The fallacy of global poverty reduction strategies

Feb 13, 2017

For societies where poverty is endemic, you find a history of colonialism, disease, corporate exploitation, ethnic clashes, dictatorships, and environmental degradation

By Morris Komakech 

My friend Ojotre and his fiancee have travelled through many countries in Africa.

They have marvelled at the sight of expensive government guzzlers - four-wheel drives - emblazoned with big inscriptions such as "Poverty ‘Eradication' or ‘Alleviation' Programmes", and yet everywhere they have visited, unusual forms of poverty confronted them.

This couple has wondered as to why African governments extol publicly an onerous task upon which they have no control.

Poverty alleviation is a hoax. Poverty eradication is a myth. One obsession of governments and international donors is this patronage and ruse that they intend to eradicate or alleviate absolute poverty.

Many of these people use that phrase to mean many different things at different levels depending on their role and the powers they hold.

Poverty alleviation/eradication could mean exploitation, underdevelopment, political capital, power over (patronage), and imperialism (neoliberalism - emerging markets). There is a whole industry and market out there where poverty is a commodity.

What constitute poverty is highly perceptional, relative, and political. As a political object, poverty is framed to justify a mobilising ideology; as an international development issue, it is framed to conjure a sense of benevolence and sympathy.

Incidentally, every effort at eradicating poverty only exacerbates it. Every poverty alleviation/eradication attempt has provided temporary fix and perpetuated worse outcomes for the long term, including producing disease and further helplessness/dependency.

To understand poverty, we have to understand what it is not - wealth, abundance, access, equitable society, power, social class privileges, and the manner in which societies and economies are organised and operationalized.

Once we appreciate fully the structural systems that produce, reproduce, and transmit power globally and locally, we then can courageously grapple with poverty as the function of societal inequality resulting from that power relations and its controls production.

Thence, to alleviate poverty one has to focus on the pervasive inequalities in society that deprive people of resources and opportunities.

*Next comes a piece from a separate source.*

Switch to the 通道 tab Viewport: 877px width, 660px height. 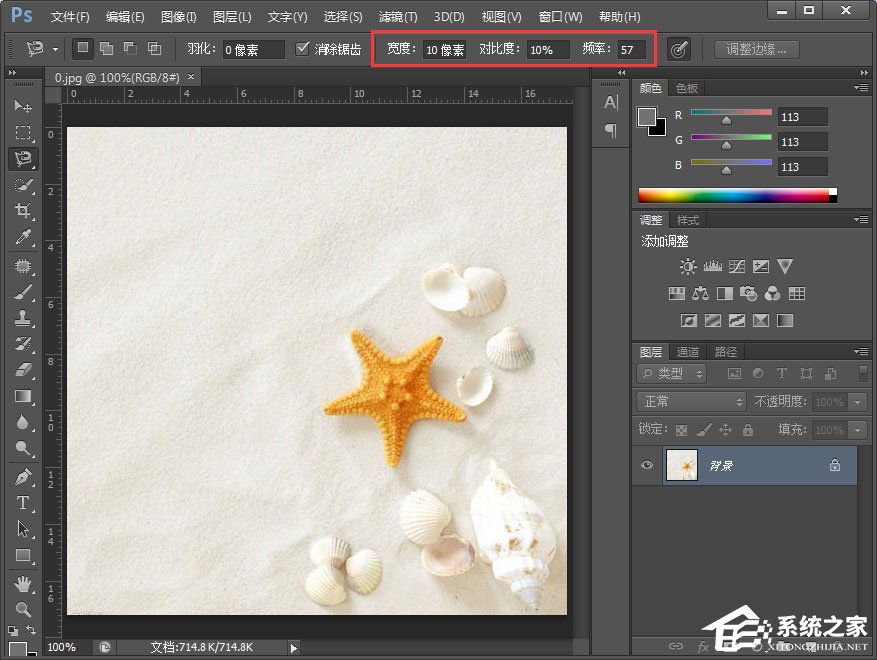pos(687,351)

The antithesis of poverty therefore is providing equal opportunity for production and distribution of resources. People can get out of poverty if they have ownership over their means of production and the products of their labor.

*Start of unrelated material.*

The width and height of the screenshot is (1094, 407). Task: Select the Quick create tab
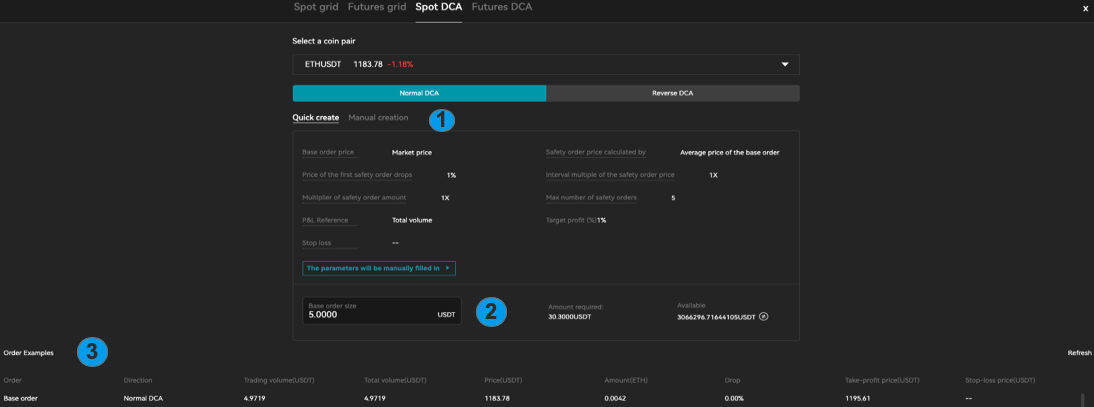pos(315,118)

When people have control over their environment and control over the requisite tools to harness and take sway over their environment, then they can emerge out of poverty.

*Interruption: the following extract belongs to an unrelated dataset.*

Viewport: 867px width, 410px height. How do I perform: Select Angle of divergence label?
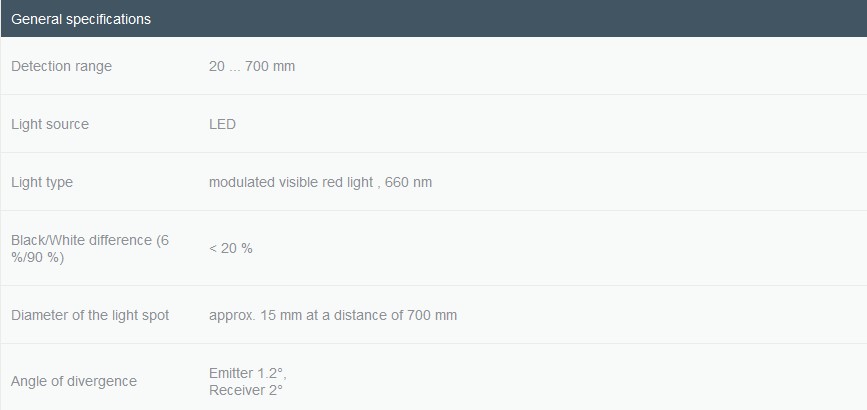74,381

However, in all these poor countries, the glaring lack of infrastructure to support wealth creation and distribution, as well as the unequal rules of global trades and transnational movements, inextricably bind disadvantaged people to absolute loss of control over production, labor, capital, and environment.

Poverty therefore is systemic and structural such that "alleviation" or "eradication" are obscurantist strategies.

There is a common observation that if 10 of the world's richest were to share half of their wealth with the rest of the world, nearly 3.5 billion people, or half the world's population would emerge out of absolute poverty.

This formula applies in every society where enormous amount of wealth is concentrated in the hands of a small percentage of individuals.  

For a meaningful progress in improving life conditions, social and historically entrenched inequalities in this world should be the target of discussion.

It is not coincidental that the countries usually designated as endemically poor also share a history of profound repeat abuse - slavery, colonialism, and now corporate imperialism.

For societies where poverty is endemic, you find a history of colonialism, disease, corporate exploitation, ethnic clashes, dictatorships, and environmental degradation.

Poverty therefore is the product of all these entrenched inequalities that we never debate. Poverty has nothing to do with what we invest our time, money, and resources on such as MDGs or SDGs.

We must often revise the nearly prophetic works by Nina Munk, Dambisa Moyo and many other thinkers before and after them who have countered dominant discourses about global anti-poverty strategies.

They called upon the world to recognise the inherent historical factors that subverts real development, address structural bottlenecks - unfair global trading rules, and the destructive economic policies such as structural adjustment that have further underdeveloped states in the southern hemisphere.

Structural adjustment policies are never going to eliminate poverty, but produce it!